Kullanıcılar bir otomobilden neler bekler?

Araç seçiminin öncelikli kriterleri sürücünün ihtiyaçlarına, yani aracın kim tarafından, nerede ve ne amaçla kullanılacağına göre belirleniyor. İhtiyaçlarınızı karşılayacak bir otomobil modeli belirlenip tercih aşamasına gelindiğinde ise, genellikle şu beklentiler ön plana çıkıyor:

Tasarım

Tasarım denildiğinde akla önce aracın dış görünüşü geliyor olsa da, otomobillerin iç tasarımı, kullanım ve sürüş deneyimi açısından belirleyici bir faktör. Aracın üretiminde ve dekorasyonunda kullanılan malzemelerin yanı sıra, tasarımının da teknolojiyle uyumlu ve konforlu bir yapıda olması oldukça önemli.

Koltukları daha fazla alan sağlayacak şekilde tasarlanan, rahat ve dinlendirici bir ortam sunan, zarif ve kendinden emin Volvo S90; akıllı ve güzel tasarımın en ileri düzeydeki yenilikçilikle uyumlu bir şekilde çalıştığı bir deneyim sunuyor. Yumuşak deri ve özel dokulu ahşap gibi en iyi malzemelerden, insan bedeninin şeklinden esinlenerek tasarlanan Volvo XC90 ise benzersiz ayrıntılarıyla yolcu konforunun yanı sıra sürüş keyfini de arttırıyor.

Güvenlik

Teknoloji ilerledikçe güvenlik kriterinin standartları, yalnızca sizi kaza anında koruyan değil, kazaya mahal vermeyen donanımlara doğru yükseliyor. Önleyici ve koruyucu güvenlik sistemleriyle donatılan araçlar, sürüş deneyimini daha kolay ve daha az stresli bir hale getiriyor.

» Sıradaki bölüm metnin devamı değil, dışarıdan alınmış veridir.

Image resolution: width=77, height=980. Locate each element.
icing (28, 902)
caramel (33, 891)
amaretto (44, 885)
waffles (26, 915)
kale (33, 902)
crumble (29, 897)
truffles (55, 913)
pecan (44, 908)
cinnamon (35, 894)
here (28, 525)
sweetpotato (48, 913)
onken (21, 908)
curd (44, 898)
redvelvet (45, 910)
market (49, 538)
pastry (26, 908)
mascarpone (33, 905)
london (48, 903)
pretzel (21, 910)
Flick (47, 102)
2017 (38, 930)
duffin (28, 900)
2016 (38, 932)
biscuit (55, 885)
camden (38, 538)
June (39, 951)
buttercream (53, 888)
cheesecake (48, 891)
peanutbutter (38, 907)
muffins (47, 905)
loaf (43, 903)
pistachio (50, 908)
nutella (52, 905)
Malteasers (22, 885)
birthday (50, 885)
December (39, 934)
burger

Volvo S90 ile tanışmak için tıklayın.

IntelliSafe standartlarıyla donatılmış Volvo otomobiller adaptif hız sabitleyici, mesafe uyarısı, şerit koruma yardımcısı ve City Safety gibi özellikleriyle, otomobilinizin güvenliğini yalnızca sizi ve değil,etrafınızdaki insanları da kapsayacak şekilde genişletiyor. Volvo S90’da yer alan Pilot Assist, otomatik olarak ayarlanan hızı ve öndeki araçla mesafeyi korurken, şerit çizgilerinin içinde kalmanızı sağlamak için hafif direksiyon desteği de sunuyor.

Performans

Performans beklentisini şekillendiren en önemli kriter, aracınızı nerede ve ne amaçla kullanacak olduğunuz. Örneğin hem şehir içi hem de arazide kullanabileceğiniz, uzun yolda da yüksek performans gibi farklı beklentileriniz seçiminizi zorlaştırıyor olsa da, güzel bir haberimiz var:

T8 Twin Engine motoruyla Volvo S90, üç farklı sürüş moduyla tüm ihtiyaçlarınızı karşılamaya yetiyor. Volvo S90’ın Hybrid modu günlük kullanımda yumuşak ve verimli sürüş sağlarken; Pure Electric modunda yolculuklarınız sessiz ve sıfır atıklı. Power modu ise benzinli ve elektrikli motorun gücünü birleştirerek size maksimum performans sağlıyor.

Teknoloji

Teknolojinin sunduğu olanaklar hayatımızın her alanında vazgeçilmez hale geldiğinden, araç seçiminde de teknolojik detaylar büyük önem taşıyor. Otomobillerde sürücü yardımının yanı sıra iletişim ve eğlence için sunulan teknolojik detaylar, araç keyfini arttırıyor.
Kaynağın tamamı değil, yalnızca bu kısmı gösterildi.